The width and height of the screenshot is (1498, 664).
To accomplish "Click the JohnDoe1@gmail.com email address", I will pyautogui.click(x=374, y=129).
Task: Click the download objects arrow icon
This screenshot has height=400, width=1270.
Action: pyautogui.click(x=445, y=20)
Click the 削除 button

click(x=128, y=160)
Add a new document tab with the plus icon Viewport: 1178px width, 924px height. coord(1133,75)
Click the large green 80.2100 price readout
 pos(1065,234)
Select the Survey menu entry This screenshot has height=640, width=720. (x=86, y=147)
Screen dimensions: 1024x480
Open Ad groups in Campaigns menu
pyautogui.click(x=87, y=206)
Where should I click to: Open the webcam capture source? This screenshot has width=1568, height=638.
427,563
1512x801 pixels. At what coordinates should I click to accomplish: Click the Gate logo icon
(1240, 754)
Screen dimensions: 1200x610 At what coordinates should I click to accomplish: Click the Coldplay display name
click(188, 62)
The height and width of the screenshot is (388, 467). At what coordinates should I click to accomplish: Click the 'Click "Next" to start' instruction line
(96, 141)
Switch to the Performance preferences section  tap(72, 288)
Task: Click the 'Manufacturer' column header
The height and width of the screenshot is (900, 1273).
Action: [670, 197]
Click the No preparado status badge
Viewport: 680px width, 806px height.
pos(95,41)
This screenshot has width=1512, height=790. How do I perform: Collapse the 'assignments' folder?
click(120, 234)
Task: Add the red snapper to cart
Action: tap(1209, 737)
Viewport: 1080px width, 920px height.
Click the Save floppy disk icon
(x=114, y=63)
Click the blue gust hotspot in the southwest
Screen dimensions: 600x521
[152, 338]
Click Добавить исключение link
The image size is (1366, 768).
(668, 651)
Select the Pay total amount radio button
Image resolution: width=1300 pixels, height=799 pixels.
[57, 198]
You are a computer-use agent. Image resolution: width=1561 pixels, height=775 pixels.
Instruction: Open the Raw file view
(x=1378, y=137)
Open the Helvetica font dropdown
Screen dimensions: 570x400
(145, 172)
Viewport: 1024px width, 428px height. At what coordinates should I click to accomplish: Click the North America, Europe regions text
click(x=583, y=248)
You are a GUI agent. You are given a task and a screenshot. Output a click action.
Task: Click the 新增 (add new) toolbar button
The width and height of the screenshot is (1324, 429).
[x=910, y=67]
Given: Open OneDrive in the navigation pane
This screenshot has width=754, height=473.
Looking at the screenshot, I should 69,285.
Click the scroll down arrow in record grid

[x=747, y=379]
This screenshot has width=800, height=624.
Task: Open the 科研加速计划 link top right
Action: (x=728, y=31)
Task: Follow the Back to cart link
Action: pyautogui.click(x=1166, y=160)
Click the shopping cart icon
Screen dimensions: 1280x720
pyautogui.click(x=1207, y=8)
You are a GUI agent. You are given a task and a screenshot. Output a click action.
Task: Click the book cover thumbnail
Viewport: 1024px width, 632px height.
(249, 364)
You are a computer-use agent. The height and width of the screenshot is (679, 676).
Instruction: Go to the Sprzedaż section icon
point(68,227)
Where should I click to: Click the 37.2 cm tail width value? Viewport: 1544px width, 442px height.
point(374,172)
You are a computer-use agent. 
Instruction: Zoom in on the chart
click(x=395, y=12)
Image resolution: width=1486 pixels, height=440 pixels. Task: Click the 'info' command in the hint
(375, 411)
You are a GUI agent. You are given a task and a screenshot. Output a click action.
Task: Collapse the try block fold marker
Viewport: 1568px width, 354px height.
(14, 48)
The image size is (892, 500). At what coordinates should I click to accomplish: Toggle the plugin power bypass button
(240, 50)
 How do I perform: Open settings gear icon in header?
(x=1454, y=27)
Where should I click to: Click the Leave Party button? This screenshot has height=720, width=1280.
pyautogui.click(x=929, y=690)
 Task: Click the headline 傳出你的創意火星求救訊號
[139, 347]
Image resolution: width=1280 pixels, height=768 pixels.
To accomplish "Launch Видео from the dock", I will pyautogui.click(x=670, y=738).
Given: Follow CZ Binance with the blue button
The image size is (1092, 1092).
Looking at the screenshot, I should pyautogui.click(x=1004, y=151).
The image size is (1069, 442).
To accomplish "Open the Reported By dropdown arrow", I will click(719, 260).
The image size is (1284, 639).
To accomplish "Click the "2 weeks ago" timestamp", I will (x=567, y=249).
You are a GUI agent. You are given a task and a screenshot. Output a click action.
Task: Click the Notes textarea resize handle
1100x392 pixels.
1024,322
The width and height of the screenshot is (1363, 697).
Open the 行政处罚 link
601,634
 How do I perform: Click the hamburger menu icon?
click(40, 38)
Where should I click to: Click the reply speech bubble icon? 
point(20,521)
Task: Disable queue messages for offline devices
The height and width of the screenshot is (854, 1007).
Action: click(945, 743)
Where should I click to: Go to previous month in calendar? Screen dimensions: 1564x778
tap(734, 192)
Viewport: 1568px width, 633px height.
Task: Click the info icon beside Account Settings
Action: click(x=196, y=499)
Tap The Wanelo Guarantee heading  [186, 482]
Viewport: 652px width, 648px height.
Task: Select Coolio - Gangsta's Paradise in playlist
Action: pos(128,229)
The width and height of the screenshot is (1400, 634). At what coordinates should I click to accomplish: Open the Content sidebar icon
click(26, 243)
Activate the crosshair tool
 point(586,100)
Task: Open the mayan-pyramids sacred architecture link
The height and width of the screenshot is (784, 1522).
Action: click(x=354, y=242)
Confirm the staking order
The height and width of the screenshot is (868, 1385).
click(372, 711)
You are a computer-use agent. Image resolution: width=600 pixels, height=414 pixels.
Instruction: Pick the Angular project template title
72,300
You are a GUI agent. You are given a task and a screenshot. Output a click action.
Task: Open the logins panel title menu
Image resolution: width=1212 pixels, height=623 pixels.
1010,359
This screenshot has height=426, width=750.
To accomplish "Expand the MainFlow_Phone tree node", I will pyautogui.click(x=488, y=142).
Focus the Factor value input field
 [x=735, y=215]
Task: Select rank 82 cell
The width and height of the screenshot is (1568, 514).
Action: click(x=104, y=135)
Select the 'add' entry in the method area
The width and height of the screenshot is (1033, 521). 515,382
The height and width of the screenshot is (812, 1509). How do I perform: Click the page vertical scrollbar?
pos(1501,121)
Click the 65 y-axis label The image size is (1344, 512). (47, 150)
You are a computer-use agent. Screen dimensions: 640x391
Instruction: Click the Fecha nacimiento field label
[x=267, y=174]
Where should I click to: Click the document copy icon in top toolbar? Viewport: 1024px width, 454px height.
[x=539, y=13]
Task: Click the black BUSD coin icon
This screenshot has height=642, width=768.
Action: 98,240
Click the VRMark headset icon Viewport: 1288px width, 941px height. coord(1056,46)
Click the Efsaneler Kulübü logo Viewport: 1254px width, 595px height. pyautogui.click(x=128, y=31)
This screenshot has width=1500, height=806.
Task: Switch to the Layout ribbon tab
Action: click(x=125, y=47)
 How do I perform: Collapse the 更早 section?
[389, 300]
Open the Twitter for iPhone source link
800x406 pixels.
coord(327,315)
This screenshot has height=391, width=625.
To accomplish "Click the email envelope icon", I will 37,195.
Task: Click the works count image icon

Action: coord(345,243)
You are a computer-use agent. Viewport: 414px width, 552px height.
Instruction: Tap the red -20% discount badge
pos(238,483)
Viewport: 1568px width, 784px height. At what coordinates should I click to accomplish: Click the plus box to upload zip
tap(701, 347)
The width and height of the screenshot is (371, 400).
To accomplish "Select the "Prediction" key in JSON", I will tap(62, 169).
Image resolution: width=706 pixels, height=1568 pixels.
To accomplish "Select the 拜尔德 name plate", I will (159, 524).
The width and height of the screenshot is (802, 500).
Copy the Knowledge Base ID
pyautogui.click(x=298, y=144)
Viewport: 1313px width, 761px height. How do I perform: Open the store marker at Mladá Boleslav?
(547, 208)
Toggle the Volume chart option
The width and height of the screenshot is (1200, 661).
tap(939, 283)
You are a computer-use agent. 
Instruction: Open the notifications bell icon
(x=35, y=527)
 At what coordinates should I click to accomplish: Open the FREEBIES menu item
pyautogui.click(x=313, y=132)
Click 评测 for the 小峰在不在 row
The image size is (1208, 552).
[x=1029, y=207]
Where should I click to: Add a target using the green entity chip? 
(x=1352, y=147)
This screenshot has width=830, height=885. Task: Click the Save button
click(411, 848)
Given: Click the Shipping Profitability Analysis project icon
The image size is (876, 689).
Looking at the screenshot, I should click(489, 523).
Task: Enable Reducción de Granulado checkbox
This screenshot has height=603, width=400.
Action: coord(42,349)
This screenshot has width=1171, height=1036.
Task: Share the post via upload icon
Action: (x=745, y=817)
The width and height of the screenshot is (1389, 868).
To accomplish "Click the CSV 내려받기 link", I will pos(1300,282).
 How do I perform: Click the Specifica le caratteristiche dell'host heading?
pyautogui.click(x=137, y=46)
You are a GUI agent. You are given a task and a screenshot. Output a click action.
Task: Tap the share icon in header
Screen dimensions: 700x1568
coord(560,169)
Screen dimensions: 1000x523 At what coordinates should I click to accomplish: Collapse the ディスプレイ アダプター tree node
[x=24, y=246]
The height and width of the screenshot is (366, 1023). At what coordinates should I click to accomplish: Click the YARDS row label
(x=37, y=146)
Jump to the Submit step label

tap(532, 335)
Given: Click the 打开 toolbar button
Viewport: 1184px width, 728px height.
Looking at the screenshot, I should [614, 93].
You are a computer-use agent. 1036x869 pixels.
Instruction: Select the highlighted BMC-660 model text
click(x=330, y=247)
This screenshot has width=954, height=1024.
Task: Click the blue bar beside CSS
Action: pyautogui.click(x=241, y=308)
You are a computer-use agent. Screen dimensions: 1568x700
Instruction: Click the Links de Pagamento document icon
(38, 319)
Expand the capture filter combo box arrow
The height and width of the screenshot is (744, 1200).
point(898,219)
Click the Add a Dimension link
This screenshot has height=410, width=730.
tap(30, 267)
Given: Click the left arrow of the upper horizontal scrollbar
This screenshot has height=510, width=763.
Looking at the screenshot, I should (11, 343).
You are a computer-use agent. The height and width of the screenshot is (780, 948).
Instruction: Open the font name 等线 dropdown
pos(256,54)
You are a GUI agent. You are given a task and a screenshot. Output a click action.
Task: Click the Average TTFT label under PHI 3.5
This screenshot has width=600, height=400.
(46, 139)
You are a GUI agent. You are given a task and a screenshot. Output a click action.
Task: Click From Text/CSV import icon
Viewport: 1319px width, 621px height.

- What you are asked to do: Taking the lines above, repeat exactly those from the line that contains "Where should I click to: Click the document" through the line that contains "Click the VRMark", and both of those lines as well. Include nothing else.

- Task answer:
Where should I click to: Click the document copy icon in top toolbar? Viewport: 1024px width, 454px height.
[x=539, y=13]
Task: Click the black BUSD coin icon
This screenshot has height=642, width=768.
Action: 98,240
Click the VRMark headset icon Viewport: 1288px width, 941px height. coord(1056,46)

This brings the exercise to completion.